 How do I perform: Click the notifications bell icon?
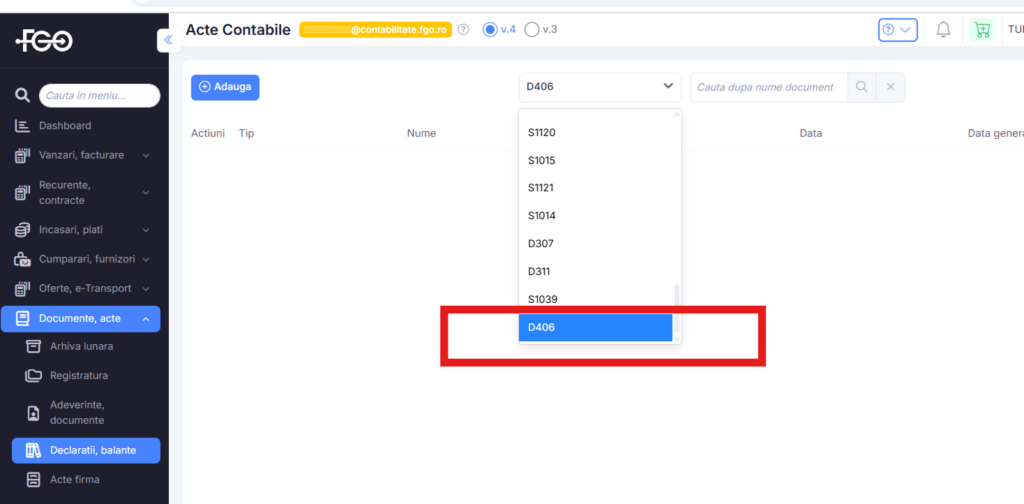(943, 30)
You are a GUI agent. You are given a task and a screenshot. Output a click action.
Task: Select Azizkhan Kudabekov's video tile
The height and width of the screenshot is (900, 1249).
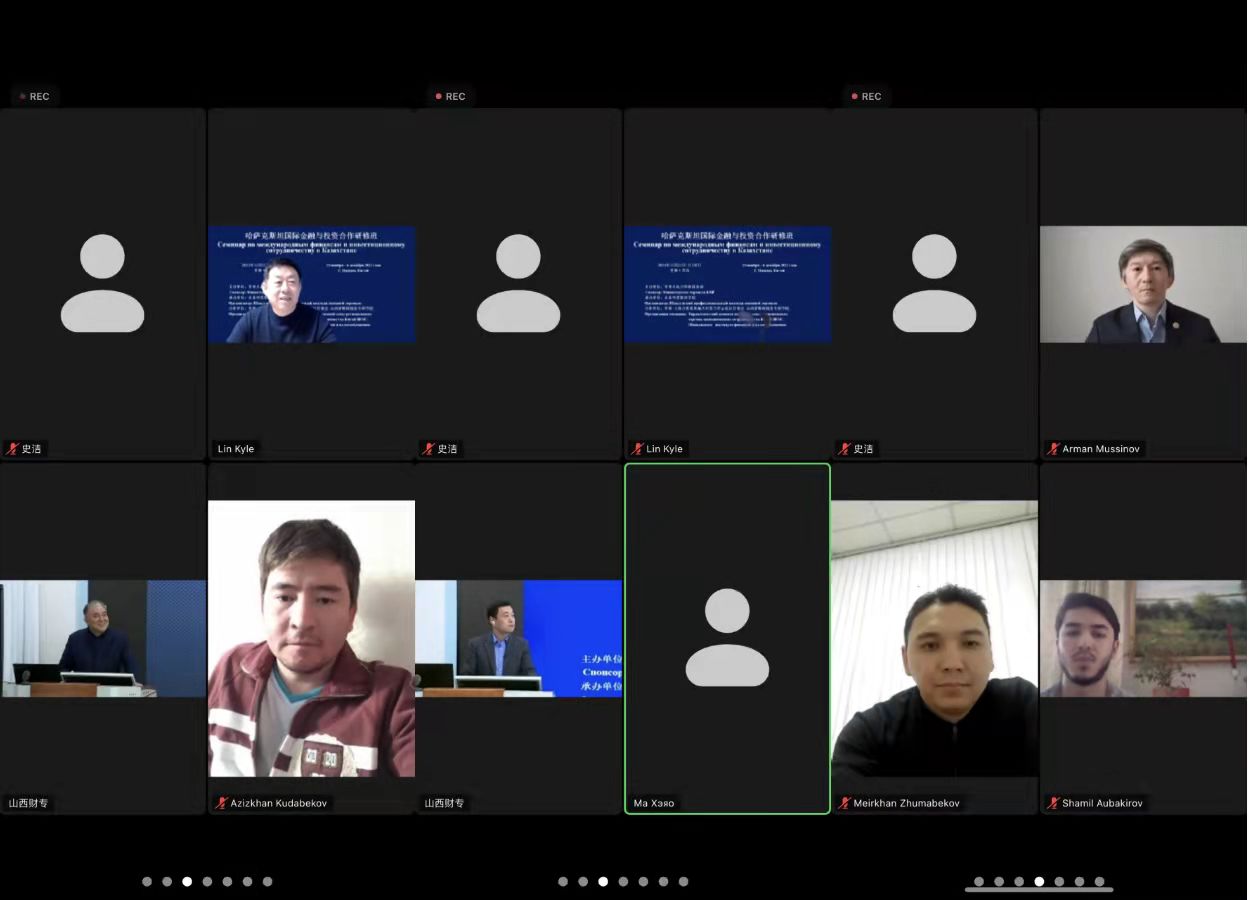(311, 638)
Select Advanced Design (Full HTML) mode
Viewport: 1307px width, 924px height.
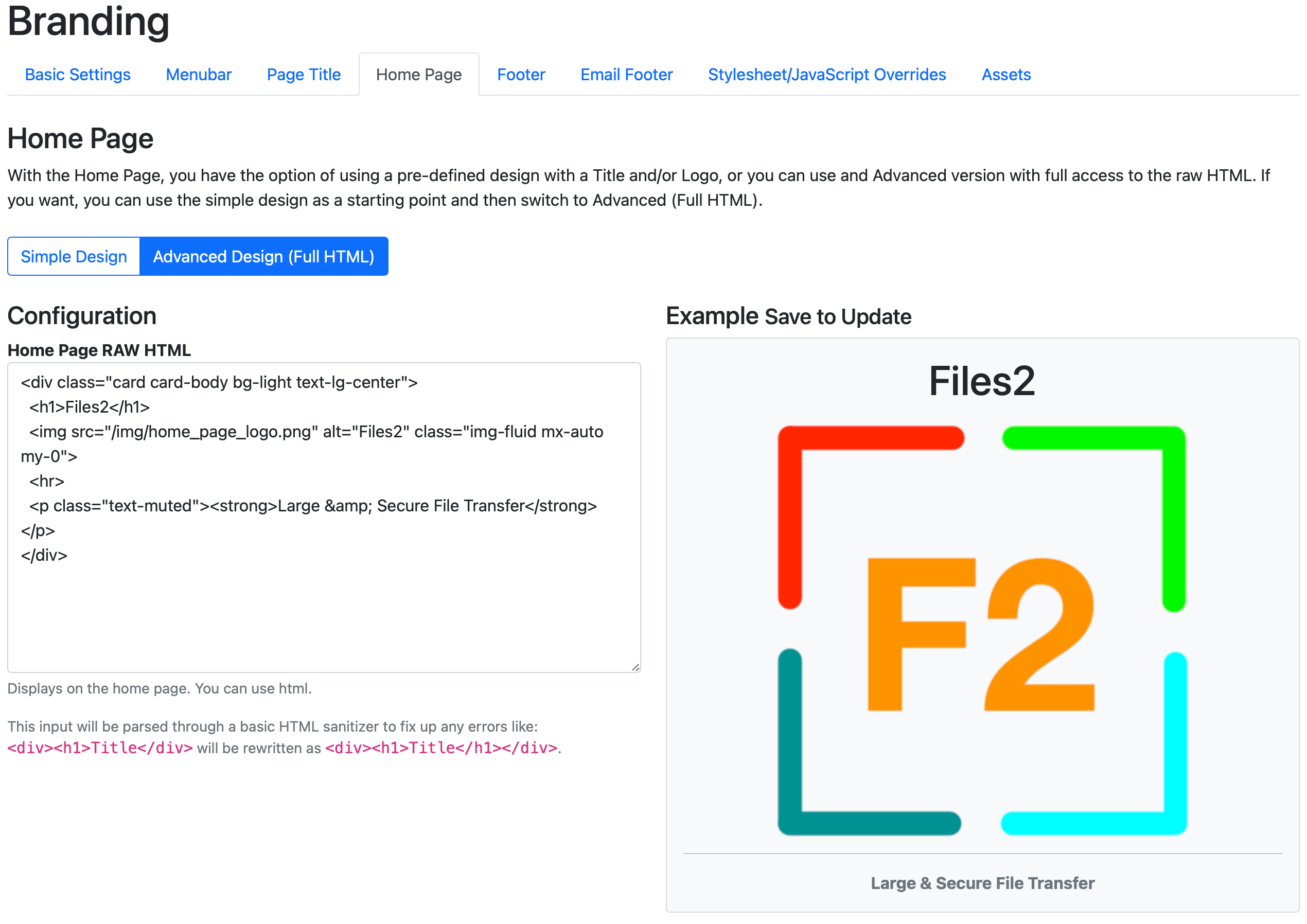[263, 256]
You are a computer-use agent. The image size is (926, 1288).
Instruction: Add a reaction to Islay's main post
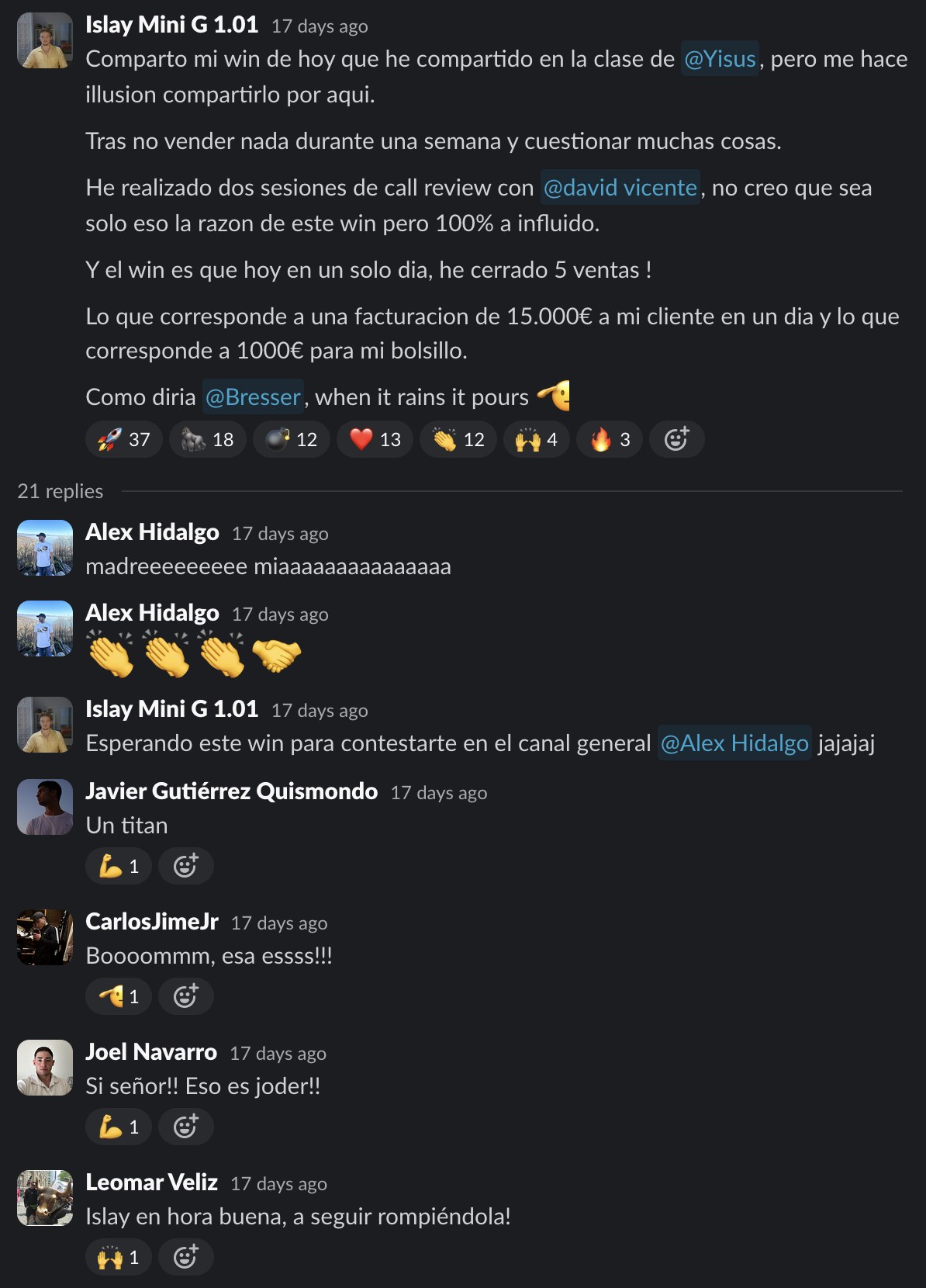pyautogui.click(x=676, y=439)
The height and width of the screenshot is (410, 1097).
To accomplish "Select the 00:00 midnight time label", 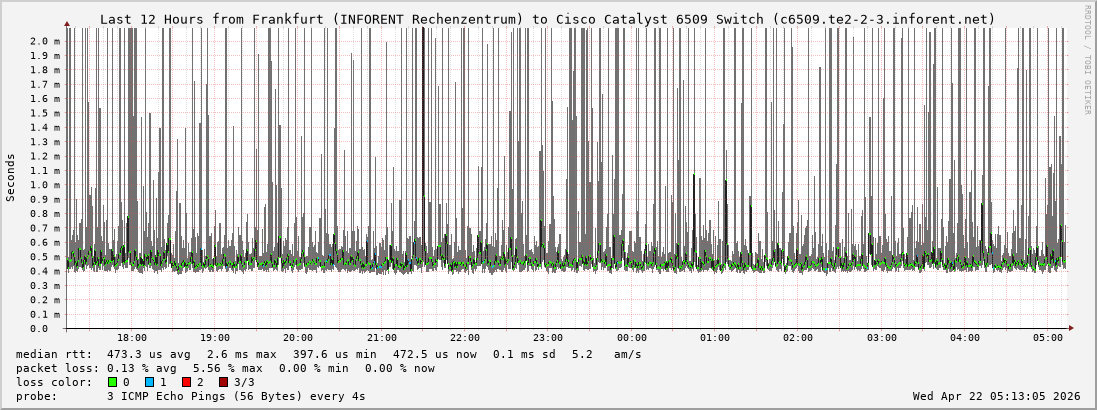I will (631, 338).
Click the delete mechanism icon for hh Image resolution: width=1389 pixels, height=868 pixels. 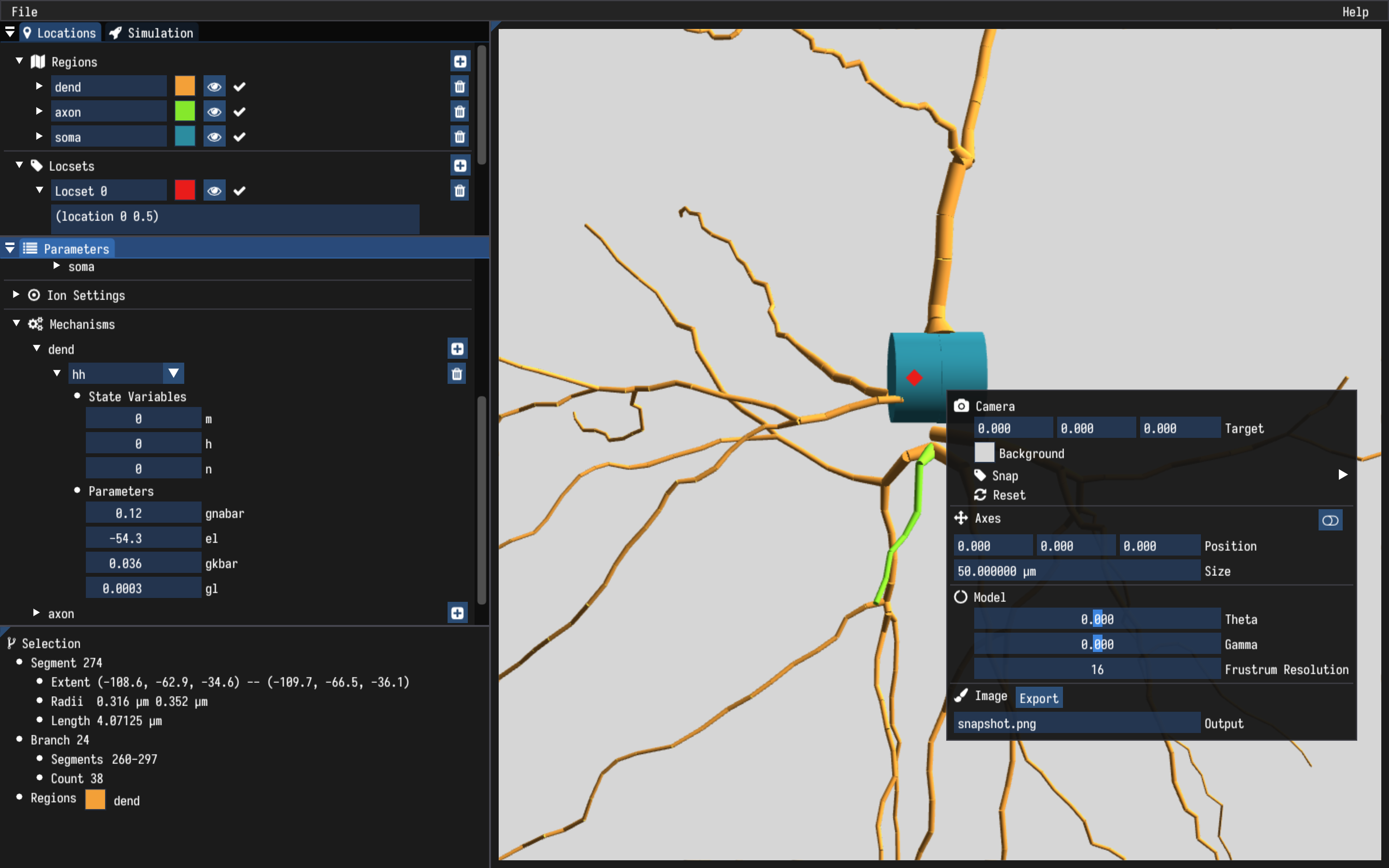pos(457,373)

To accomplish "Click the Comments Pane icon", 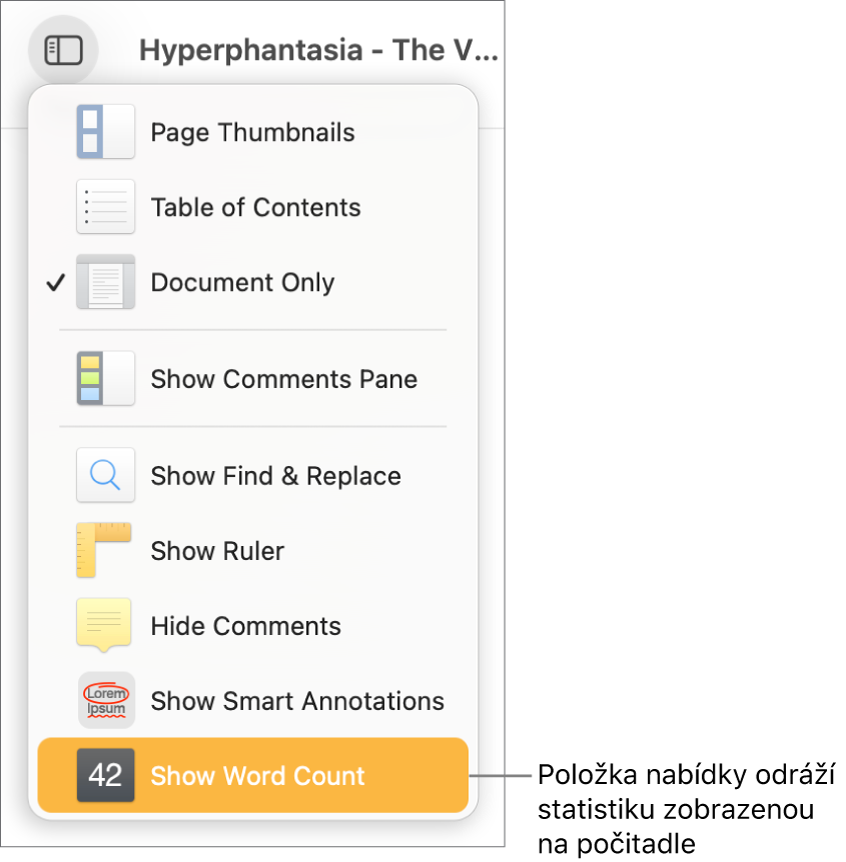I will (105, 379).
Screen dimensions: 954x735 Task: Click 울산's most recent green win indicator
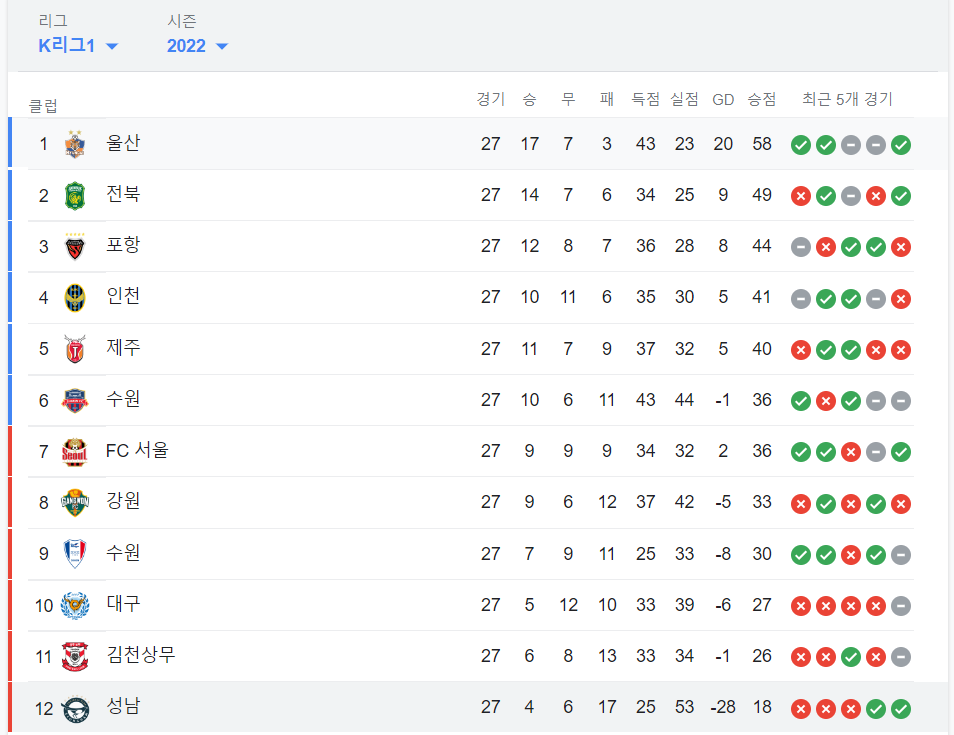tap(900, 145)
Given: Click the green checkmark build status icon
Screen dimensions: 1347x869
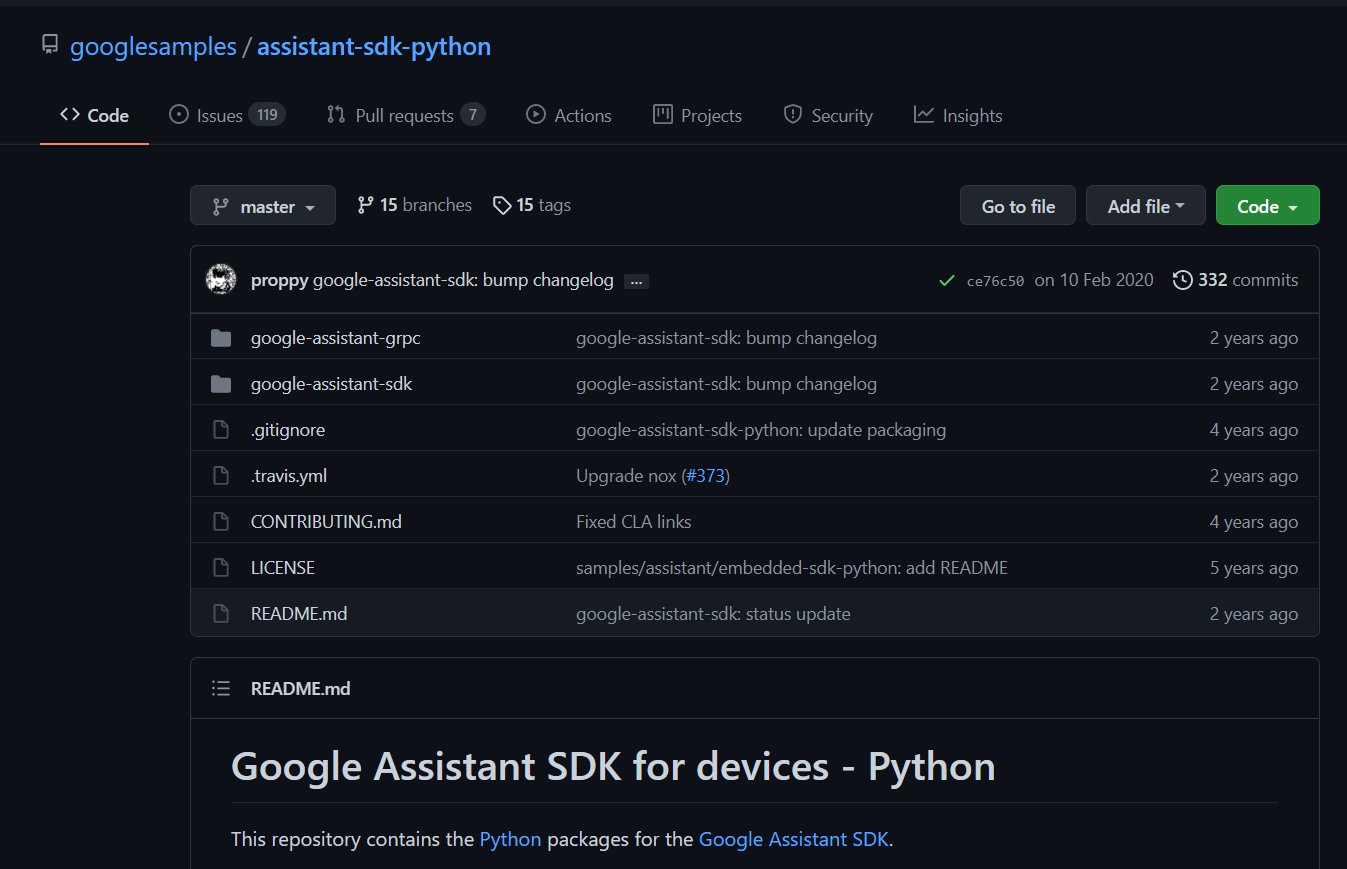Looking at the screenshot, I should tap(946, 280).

########################################

**What the exercise asks**
Find the word "agent" in the entries. Copy each line that holds it.

**Output of the exercise**
You are a GUI agent. You are given a task and a screenshot. Output a click action.
You are a computer-use agent. The image size is (926, 1288).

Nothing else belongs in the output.